Il suo intervento sul vecchio mobile ci porta a riflettere su due concezioni antagoniste dell’estetica: è bello ciò che è regolare o ciò che presenta irregolarità? In Occidente siamo abituati a considerare come bello, la stabilità, la simmetria e la perfezione formale. I nipponici apprezzano ciò che porta i segni dello scorrere del tempo. Questa concezione è stata in parte alimentata dalla filosofia zen che oltre a ricercare la semplicità e l’autoconsapevolezza, mette l’accento sulla caducità. Poi la posizione geografica stessa del Giappone ne fa una terra martoriata dai terremoti, dagli tsunami, dai tifoni. Insomma, un giapponese ha ben presente che tutto scorre, che tutto è in divenire, il “Panta rei” di Eraclito. In quest’ottica, perché si dovrebbero nascondere le tracce d’invecchiamento o di rottura che testimoniano un vissuto e l’aspetto transitorio delle cose?
Questa tecnica si fa strada in Occidente
È paradossale, il Kintsugi è più conosciuto in Occidente che non in Giappone. Sono pochi gli artigiani nipponici specializzati in questo tipo di restauro. Da noi questa tecnica ancestrale ha assunto il valore di “un’arte” da consumare. Sono comparsi i kit di Kintsugi e i workshop di Kintsugi dove una colla bicomponente sostituisce la preziosa lacca, dove la foglia d’oro zecchino diventa vernice dorata, dove la tazza di porcellana pregiata malauguratamente frantumata lascia il posto a un piatto di ceramica a basso costo, rotto intenzionalmente.
L’infatuazione per il Kintsugi è dovuta al messaggio che veicola: “Se ti rompi in mille pezzi, non ti abbattere, ricomponiti! È possibile. Tu ne uscirai rinnovato e migliorato.” La metafora del Kintsugi è azzeccata per illustrare un concetto caro agli psicoterapeuti: la resilienza.

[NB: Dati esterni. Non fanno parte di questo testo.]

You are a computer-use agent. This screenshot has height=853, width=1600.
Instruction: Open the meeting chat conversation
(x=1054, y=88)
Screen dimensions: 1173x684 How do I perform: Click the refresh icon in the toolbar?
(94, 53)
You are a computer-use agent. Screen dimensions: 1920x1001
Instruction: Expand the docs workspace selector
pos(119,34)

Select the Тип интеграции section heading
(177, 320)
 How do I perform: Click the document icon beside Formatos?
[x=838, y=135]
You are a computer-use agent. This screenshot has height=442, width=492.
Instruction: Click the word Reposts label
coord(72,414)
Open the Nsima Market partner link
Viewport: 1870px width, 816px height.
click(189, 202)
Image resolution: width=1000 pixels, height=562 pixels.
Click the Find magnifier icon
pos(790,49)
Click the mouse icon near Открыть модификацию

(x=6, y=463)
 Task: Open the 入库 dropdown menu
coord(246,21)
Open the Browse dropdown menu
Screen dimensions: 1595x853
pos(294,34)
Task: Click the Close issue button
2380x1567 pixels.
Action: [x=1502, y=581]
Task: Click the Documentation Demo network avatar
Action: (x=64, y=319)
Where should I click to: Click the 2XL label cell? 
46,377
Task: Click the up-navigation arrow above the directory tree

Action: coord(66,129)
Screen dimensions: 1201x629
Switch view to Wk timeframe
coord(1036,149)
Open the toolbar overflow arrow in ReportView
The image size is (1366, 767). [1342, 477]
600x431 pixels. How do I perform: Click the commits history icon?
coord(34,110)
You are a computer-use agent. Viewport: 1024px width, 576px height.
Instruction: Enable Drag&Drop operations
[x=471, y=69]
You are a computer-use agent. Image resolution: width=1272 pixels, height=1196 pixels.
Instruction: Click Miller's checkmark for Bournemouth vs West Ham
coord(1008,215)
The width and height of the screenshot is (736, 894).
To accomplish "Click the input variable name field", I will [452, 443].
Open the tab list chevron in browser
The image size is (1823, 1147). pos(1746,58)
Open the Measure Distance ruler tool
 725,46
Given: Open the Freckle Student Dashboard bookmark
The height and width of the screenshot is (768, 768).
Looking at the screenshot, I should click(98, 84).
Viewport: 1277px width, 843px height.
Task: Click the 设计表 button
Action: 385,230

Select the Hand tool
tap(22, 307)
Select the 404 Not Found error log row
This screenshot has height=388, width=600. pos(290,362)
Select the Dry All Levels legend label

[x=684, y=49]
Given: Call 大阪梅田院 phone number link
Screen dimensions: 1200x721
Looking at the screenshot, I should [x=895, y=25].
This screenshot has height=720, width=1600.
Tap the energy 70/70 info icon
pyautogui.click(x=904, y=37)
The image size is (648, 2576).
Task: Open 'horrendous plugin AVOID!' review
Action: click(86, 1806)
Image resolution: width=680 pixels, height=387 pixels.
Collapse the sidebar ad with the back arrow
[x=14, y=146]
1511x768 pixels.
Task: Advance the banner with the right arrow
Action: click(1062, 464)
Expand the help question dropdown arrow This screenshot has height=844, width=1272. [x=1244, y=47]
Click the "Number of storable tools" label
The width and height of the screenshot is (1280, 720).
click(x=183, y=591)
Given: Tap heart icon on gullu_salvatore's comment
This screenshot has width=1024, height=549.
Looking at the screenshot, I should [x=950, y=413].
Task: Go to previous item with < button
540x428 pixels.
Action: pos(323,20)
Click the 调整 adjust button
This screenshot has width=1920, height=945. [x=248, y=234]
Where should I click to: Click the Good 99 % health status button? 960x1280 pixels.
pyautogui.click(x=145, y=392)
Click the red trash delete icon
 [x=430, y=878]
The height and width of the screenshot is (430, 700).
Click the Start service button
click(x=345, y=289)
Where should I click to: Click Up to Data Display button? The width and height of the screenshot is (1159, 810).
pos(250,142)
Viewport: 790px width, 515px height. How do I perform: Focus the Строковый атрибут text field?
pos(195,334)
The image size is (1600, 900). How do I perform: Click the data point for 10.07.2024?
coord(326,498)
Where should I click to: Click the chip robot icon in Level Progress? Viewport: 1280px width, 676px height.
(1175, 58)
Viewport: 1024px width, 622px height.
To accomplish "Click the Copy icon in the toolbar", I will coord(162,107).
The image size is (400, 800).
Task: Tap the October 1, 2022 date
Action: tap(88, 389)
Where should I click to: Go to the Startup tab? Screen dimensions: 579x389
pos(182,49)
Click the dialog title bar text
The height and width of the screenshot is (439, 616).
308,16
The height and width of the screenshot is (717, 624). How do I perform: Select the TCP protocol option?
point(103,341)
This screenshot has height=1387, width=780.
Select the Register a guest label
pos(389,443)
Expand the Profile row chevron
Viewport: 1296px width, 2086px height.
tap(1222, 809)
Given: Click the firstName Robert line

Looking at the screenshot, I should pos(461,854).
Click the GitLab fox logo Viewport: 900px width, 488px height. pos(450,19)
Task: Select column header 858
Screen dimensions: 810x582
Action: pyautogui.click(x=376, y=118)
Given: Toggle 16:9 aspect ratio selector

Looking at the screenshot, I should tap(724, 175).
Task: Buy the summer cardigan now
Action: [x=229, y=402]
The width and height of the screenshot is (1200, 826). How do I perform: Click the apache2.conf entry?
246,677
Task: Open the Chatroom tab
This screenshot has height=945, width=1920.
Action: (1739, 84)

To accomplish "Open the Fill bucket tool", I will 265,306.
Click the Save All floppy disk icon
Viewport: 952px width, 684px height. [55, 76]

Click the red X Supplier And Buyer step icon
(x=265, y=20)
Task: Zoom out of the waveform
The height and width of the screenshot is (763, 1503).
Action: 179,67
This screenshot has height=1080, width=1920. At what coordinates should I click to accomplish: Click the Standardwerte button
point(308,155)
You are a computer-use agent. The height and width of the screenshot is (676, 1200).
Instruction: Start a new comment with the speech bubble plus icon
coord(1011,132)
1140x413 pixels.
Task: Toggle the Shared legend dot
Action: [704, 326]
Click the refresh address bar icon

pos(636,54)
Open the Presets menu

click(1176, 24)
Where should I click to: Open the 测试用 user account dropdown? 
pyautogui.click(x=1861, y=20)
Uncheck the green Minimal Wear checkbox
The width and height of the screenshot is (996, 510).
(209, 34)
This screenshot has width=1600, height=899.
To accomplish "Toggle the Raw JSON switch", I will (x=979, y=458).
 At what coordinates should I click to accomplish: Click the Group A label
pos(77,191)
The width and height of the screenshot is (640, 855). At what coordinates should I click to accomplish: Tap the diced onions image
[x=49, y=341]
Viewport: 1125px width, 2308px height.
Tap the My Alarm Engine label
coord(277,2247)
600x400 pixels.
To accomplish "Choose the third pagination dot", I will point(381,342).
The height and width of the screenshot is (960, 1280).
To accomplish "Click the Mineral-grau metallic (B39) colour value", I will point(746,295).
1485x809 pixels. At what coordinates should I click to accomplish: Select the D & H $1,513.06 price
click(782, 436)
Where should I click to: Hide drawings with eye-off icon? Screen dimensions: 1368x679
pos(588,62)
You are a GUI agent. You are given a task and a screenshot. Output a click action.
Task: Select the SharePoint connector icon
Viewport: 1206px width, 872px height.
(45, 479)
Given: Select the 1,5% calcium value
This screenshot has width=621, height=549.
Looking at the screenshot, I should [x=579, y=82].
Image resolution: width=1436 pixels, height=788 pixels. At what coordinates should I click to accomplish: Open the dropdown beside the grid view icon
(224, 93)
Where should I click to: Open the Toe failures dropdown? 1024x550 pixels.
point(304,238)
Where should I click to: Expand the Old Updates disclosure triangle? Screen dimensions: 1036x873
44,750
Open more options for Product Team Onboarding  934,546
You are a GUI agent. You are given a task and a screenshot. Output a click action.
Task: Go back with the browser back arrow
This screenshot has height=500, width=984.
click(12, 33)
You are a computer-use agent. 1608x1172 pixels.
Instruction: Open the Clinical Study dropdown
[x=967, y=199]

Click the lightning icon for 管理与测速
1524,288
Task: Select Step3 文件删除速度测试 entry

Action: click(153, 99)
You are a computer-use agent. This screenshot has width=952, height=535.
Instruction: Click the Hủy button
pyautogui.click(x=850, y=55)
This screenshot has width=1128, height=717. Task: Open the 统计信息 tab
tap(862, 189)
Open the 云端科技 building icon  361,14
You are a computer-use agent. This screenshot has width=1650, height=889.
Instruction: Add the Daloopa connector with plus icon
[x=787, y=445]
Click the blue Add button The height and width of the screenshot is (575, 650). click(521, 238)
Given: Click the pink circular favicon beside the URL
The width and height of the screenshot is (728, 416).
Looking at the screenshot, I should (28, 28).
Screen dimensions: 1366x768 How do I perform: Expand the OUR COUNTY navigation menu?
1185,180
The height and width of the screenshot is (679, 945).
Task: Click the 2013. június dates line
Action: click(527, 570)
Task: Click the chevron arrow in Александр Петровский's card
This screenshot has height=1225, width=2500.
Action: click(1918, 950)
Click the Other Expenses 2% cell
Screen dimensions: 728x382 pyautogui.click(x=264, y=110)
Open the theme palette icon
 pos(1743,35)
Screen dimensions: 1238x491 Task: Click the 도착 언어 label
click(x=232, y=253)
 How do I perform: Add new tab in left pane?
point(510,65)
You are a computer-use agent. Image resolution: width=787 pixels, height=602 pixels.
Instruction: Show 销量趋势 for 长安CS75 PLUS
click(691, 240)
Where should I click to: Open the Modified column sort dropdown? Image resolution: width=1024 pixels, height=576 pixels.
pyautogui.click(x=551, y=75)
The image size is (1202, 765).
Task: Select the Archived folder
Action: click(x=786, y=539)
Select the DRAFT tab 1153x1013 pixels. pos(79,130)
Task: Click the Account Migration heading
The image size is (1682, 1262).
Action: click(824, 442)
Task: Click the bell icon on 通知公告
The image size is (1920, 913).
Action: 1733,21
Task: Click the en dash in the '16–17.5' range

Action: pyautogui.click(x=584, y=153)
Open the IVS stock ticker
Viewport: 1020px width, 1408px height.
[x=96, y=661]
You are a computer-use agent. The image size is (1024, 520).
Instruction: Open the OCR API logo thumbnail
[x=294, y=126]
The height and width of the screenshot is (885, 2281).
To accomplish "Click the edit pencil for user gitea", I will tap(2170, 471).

Punto in comune fra restauro conservativo e Kintsugi
In Europa, dagli anni Novanta del XX secolo è avvenuto un notevole cambiamento nella tecnica del restauro: siamo passati da un metodo integrativo a un metodo conservativo. Il primo pretendeva cancellare i segni del tempo per conferire all’oggetto la sua perfezione iniziale e faceva sì che la parte restaurata non si vedesse. In questo modo veniva offuscato lo scorrere del tempo sull’oggetto e il restauratore era portato a falsificare, a comporre a “l’identique” le parti mancante o alterate. Il metodo attuale è ben diverso. Si potrebbe parlare di un procedimento “kintsugico”, anche se l’aggettivo non esiste, perché consente di individuare facilmente le parti danneggiate. Quando una parte è indecifrabile o del tutto cancellata, si tratta di trovare un colore che non disturbi una visione globale dell’oggetto e nel contempo permetta a chi osserva di riconoscere l’intervento del restauratore. È ormai vietato completare le zone sciupate o lacunose con disegni e decorazioni destinati ad annullare il passaggio del tempo; non è più concesso falsificare.